Glücksatlas 2018 : Gesundheit + Familie + Geld = Glück

Gute Konjunktur stärkt Lebenszufriedenheit.

svz.de von
11. Oktober 2018, 20:00 Uhr

Über Jahrhunderte haben Dichter und Denker das erhabene Gefühl des Glücks beschrieben. Heutzutage sind es Ökonomen und Marktforscher, die der Lebenszufriedenheit nachgehen – für einen „Glücksatlas“.

Demnach geht's den Deutschen im Norden am besten. Unendliche Weite, steife Brise und eine Handbreit Wasser unterm Kiel: Die seit Jahren zufriedensten Menschen, die Schleswig-Holsteiner, haben ihre Spitzenposition im aktuellen „Glücksatlas“ sogar minimal ausgebaut. Während sich die Zufriedenheit bundesweit „auf hohem Niveau“ kaum verändert zeigt, preschen die Menschen im hohen Norden mit 7,44 Punkten davon.

Doch der Abstand zu den Verfolgern verringert sich, wie auch der Unterschied zwischen ost- und westdeutschen Regionen deutlich kleiner wird.
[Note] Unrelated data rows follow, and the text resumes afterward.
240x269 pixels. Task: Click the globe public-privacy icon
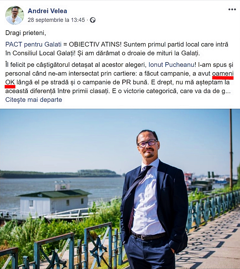tap(93, 20)
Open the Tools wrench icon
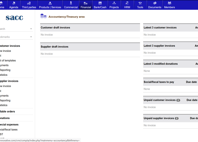This screenshot has width=198, height=142. 140,3
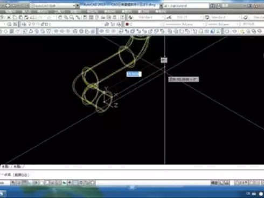
Task: Click the red color swatch in color control
Action: 127,24
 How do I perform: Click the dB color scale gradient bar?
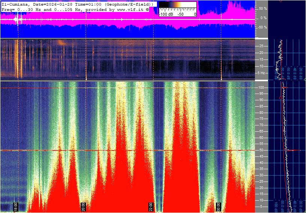coord(177,7)
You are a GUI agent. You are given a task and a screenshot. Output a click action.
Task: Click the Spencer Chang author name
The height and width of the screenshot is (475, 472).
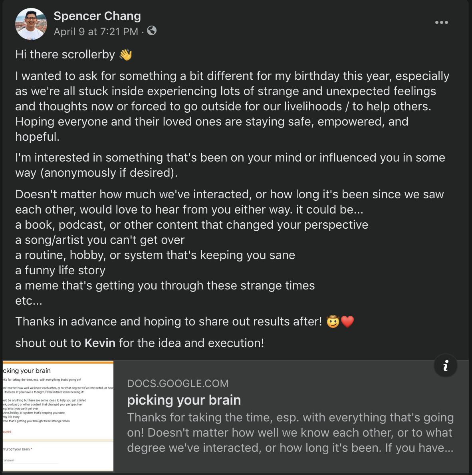[x=97, y=16]
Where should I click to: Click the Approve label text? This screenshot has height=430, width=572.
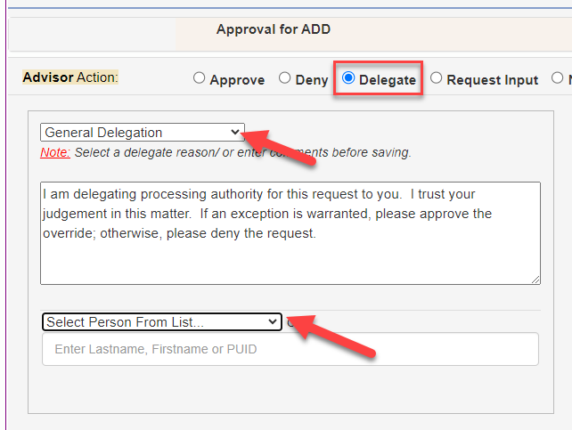pos(237,80)
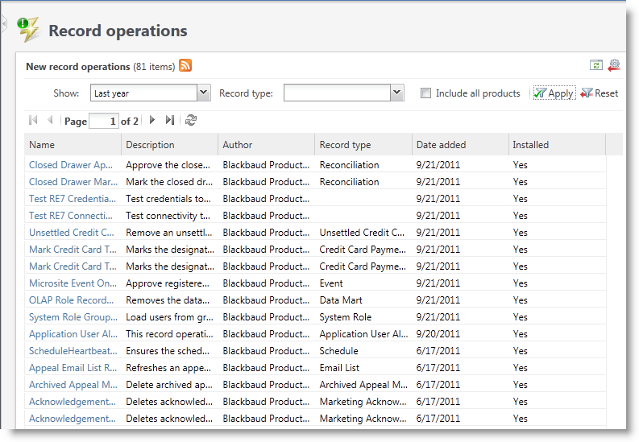Click the first page arrow
Image resolution: width=639 pixels, height=442 pixels.
(x=33, y=121)

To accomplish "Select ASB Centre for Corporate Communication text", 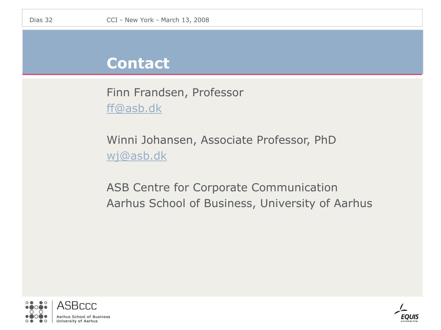I will pyautogui.click(x=222, y=187).
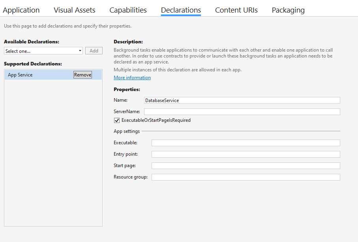The width and height of the screenshot is (358, 242).
Task: Enable the ExecutableOrStartPageIsRequired checkbox
Action: 117,120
Das geht aus den Analysen von Wissenschaftlern und Marktforschern um den Sozialökonomen Bernd Raffelhüschen hervor, die die achte Atlas-Ausgabe im Auftrag der Deutschen Post erstellten. Von den „reichsten und zufriedensten Deutschen, die jemals in diesem Land gelebt haben“ sprach Raffelhüschen gestern in Hamburg.

Geld macht glücklich

Die anhaltend starke Konjunktur und Beschäftigungslage in Deutschland wurden als maßgebliche Faktoren ausgemacht. „Geld macht glücklich“, sagte Raffelhüschen. Wichtiger noch ist die Gesundheit (2018: 6,6). Aber vor allem sind die Menschen mit ihren Wohn- und Familiensituationen bei Werten von 7,9 und 7,8 Punkten weitestgehend im Reinen.

Mit ihrem Glücksgefühl sind die Deutschen nicht allein. Auch in Europa habe die Lebenszufriedenheit zugenommen, laut Eurobarometer auf 6,8 (6,7) Punkte. Vom Tal der Tränen – 2013 lag der Wert bei 6,2 Punkten – habe sich der Kontinent abgesetzt.
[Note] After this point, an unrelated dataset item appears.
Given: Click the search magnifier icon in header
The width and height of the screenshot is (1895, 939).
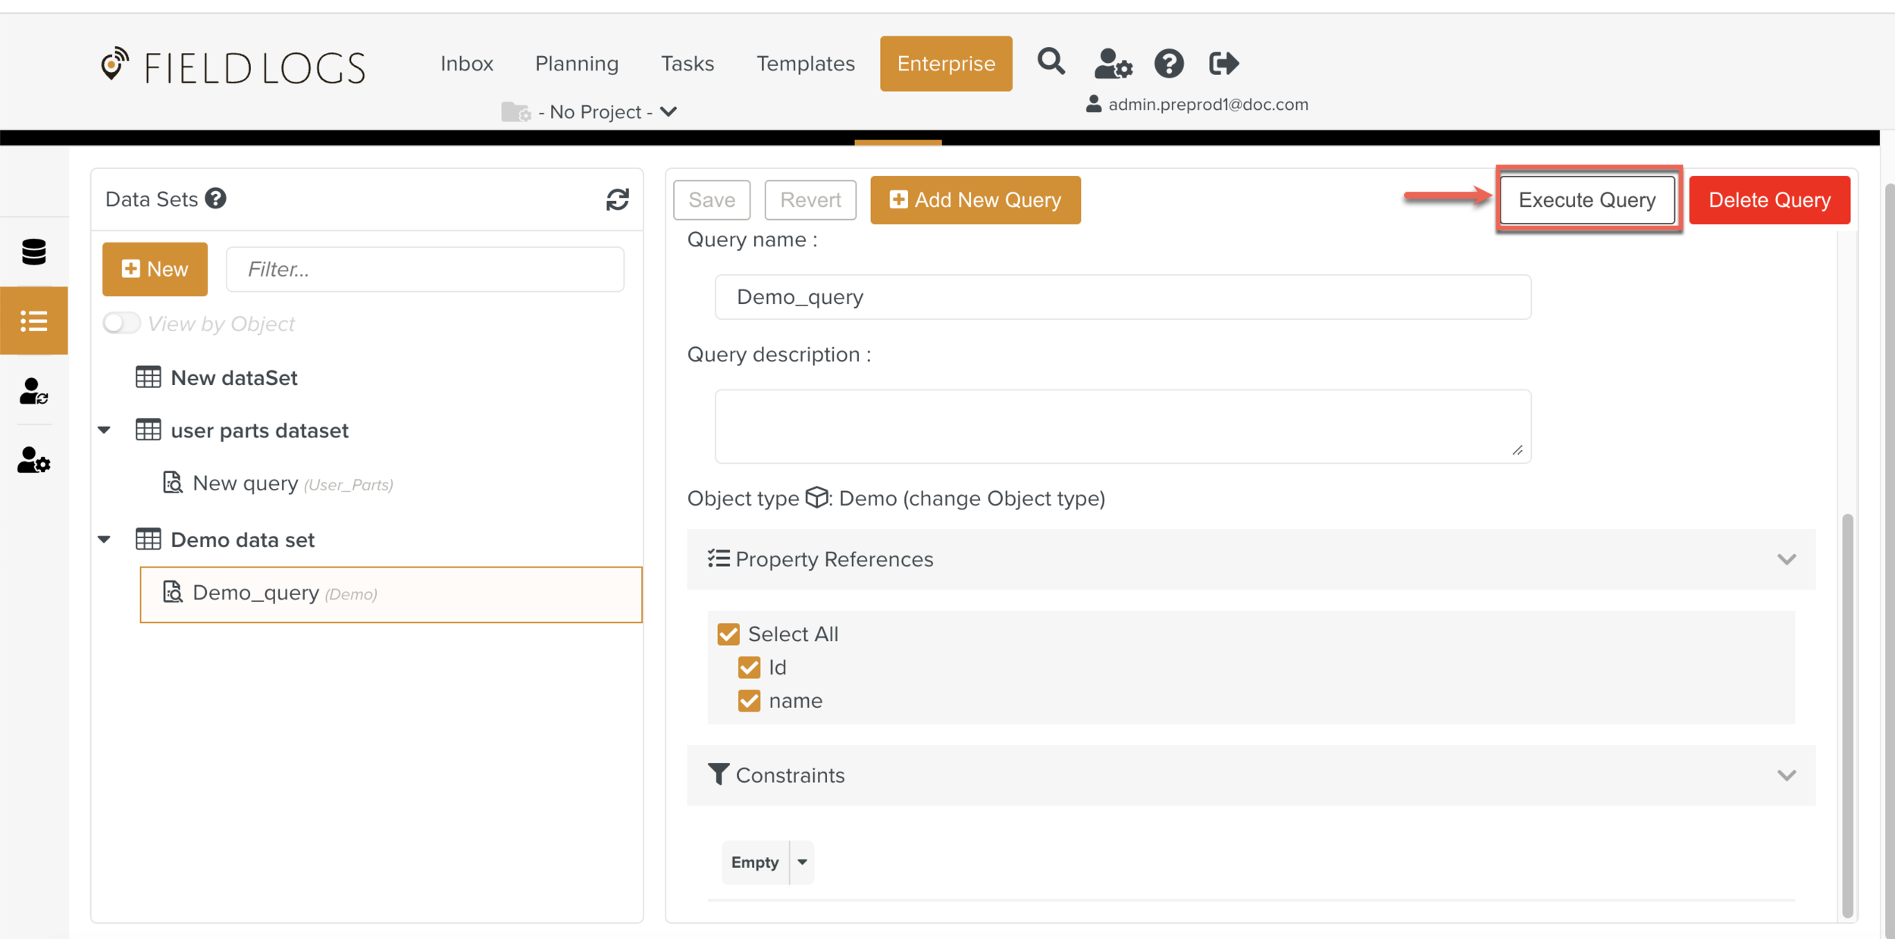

In Deutschland verringerte sich der Abstand zwischen West- und Ostdeutschland erneut (0,20 nach 0,22 Punkten). Auch der Unterschied zwischen der Region mit den zufriedensten und den weniger glücklichen Menschen blieb laut Auswertung mit „nur 0,6 Punkten“ Differenz auf dem niedrigen Vorjahresniveau.

Nicht die objektiven Lebensumstände seien für das Wohlbefinden im Norden ausschlaggebend, resümierte Raffelhüschen. „Die Mentalität ist treibend.“ Denn neben Geld, Gesundheit und Gemeinschaft sehen die Studienverfasser auch die genetische Disposition als einen Glücksfaktor – also Persönlichkeitsmerkmale wie Offenheit, Gewissenhaftigkeit und emotionale Stabilität. „Im Plattdeutschen gibt es eine Menge Worte für Gemütlichkeit“, merkte der im schleswig-holsteinischen Niebüll geborene Raffelhüschen (61) an.